[Dataset items]
════════════════

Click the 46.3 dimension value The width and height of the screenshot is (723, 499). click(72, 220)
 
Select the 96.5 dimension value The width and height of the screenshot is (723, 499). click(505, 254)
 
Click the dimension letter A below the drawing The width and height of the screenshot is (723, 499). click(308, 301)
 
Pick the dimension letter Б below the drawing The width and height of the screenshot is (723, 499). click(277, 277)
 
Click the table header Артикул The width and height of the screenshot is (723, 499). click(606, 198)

════════════════

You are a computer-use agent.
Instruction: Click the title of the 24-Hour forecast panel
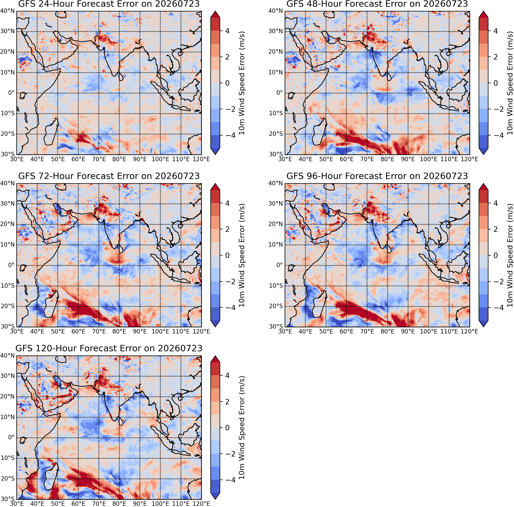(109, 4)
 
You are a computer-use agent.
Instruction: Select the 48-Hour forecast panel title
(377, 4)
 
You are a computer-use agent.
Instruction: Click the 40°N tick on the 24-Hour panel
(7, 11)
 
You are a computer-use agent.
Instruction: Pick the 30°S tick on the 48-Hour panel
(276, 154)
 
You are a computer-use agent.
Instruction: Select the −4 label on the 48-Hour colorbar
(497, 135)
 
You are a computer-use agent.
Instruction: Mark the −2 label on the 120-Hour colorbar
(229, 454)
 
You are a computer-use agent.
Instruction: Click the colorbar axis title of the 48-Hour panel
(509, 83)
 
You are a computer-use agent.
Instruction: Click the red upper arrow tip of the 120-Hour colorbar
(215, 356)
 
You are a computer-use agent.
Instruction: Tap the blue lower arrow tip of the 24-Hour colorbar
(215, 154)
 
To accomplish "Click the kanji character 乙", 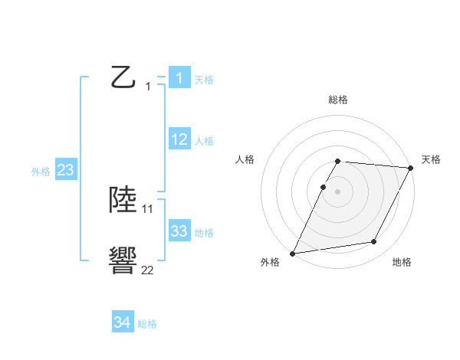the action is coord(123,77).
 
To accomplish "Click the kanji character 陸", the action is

════════════════

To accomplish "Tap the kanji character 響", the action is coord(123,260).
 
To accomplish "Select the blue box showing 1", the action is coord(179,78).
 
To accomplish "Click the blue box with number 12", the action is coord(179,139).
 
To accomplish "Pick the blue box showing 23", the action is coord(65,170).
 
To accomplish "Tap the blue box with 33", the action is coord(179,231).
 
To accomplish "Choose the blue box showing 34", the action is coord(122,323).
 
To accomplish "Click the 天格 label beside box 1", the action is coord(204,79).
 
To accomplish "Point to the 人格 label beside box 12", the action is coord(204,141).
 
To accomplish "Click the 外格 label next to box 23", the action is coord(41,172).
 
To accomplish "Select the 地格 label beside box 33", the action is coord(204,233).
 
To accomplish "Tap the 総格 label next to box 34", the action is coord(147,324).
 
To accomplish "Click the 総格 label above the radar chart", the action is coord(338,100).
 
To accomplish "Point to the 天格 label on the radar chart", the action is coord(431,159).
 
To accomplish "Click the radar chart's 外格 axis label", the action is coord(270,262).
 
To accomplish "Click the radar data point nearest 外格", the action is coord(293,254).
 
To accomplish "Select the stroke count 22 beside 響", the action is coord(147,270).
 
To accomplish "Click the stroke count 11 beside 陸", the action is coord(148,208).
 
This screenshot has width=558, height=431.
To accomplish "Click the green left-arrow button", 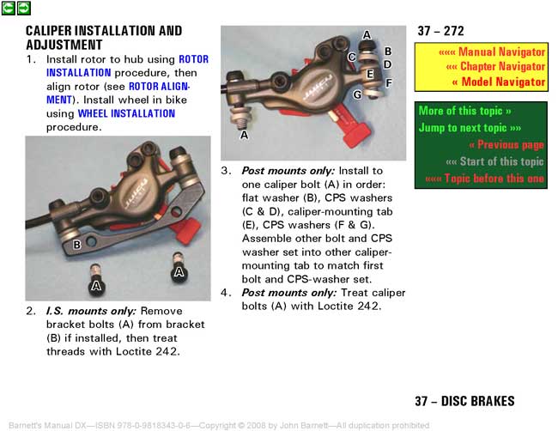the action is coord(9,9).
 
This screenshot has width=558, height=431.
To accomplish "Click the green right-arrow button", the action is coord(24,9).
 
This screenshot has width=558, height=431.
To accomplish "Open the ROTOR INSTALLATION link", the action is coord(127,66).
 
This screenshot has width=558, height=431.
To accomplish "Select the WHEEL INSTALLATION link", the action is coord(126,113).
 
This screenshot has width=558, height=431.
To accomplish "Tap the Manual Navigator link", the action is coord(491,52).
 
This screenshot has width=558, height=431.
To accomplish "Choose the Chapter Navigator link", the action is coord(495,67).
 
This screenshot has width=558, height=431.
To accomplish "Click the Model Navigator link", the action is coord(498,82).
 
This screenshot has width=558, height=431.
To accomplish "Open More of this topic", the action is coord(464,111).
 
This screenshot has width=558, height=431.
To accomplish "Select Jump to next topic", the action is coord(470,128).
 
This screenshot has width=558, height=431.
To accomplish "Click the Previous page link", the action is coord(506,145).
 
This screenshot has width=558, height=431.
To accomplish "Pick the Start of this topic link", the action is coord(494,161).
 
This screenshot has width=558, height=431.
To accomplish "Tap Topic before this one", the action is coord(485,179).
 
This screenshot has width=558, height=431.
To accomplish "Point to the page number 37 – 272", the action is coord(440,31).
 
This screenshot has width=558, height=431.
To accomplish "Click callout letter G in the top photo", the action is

════════════════

§ AIM
Swap "dimension value" for "measurement" in the stretch from the line containing "Click the 46.3" through the line containing "Select the 96.5", and write out only those lines with nothing else altered.

§ RESULT FOR THIS TASK
Click the 46.3 measurement The width and height of the screenshot is (723, 499). click(72, 220)
 
Select the 96.5 measurement The width and height of the screenshot is (723, 499). click(505, 254)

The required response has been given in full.